Promoting observation, free range exploration, sense of place and citizen science, through the field notes of a naturalist.







Sunday 25 October 2020

We'll keep a welcome in the hillsides


Before the hounds are set on me by my farmer friends I must say that I do have first hand experience of the damage stray dogs can do to livestock. So, I would strongly contest any notion that I'm a townie with a Beatrix Potter image of the countryside. I remember vividly witnessing the attempts of passers by to extract a bull terrier type dog locked on to the face of a sheep. The animal was eventually released but not before it had inflected some serious wounds to the poor sheep. 

The old pit road from Waun afon bog along the lower slopes of the Coity towards the Varteg has become a very popular public thoroughfare. My walk along the very same tarmacadam route last weekend was punctuated by cyclists, runners, family walkers and off road bikes. So it's clear that local famers have had problems with some dog owners who have little respect for those eking out a living from this landscape. Even so, the spray painted message that loose dogs will be shot equally demonstrates an in tolerance to the public who also have the right to use this landscape legally. Surely not all loose dogs worry sheep so it cannot be fair or right to tar all dogs and their owners with the same brush. Its only those animals that have an unhealthy interest in sheep that should run the risk of being shot. 






My excursion from Garn Lakes Local Nature Reserve through the ffridd habitat and enclosed grassland of the lower slopes of the Coity was notably for the variety of winter thrushes that were feeding on  rowan and hawthorn berries. Small numbers of blackbird, song thrush were joined by redwing and fieldfare. A pair of stonechat were also present.

Where the natural upland to lowland flow of water has been interrupted by mine workings and farm tracks small pools occur. Here, typical wetland plants including bog pondweed and round-leaved crowfoot are still showing well.




In the distance I could see the Mile Pond a linear waterbody constructed by our industrial forefathers.
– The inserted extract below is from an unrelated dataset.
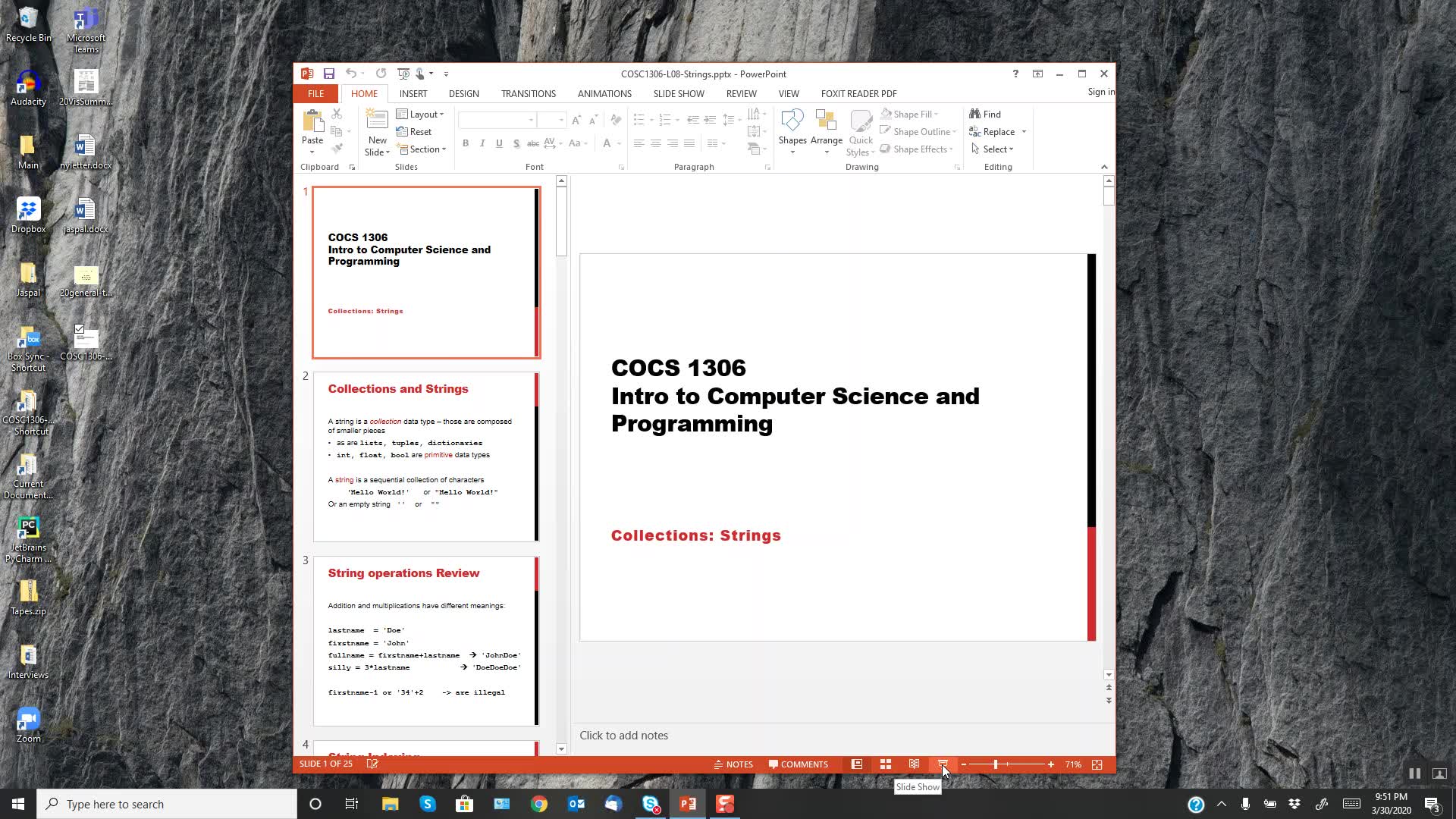
Task: Click the Save icon in quick access toolbar
Action: click(x=328, y=74)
Deploying my new Nikon Coolpix I picked out a single little grebe and 11 wigeon. Wandering around the disused Coity mine I found a large patch of stump puffball. It was the large landslide on bund that hides the mine from the nearby town, Blaenavon, that made the news during the heavy rain of last February. As I made my way around the mine there was further evidence of the impact of this weather through several substantial rock falls.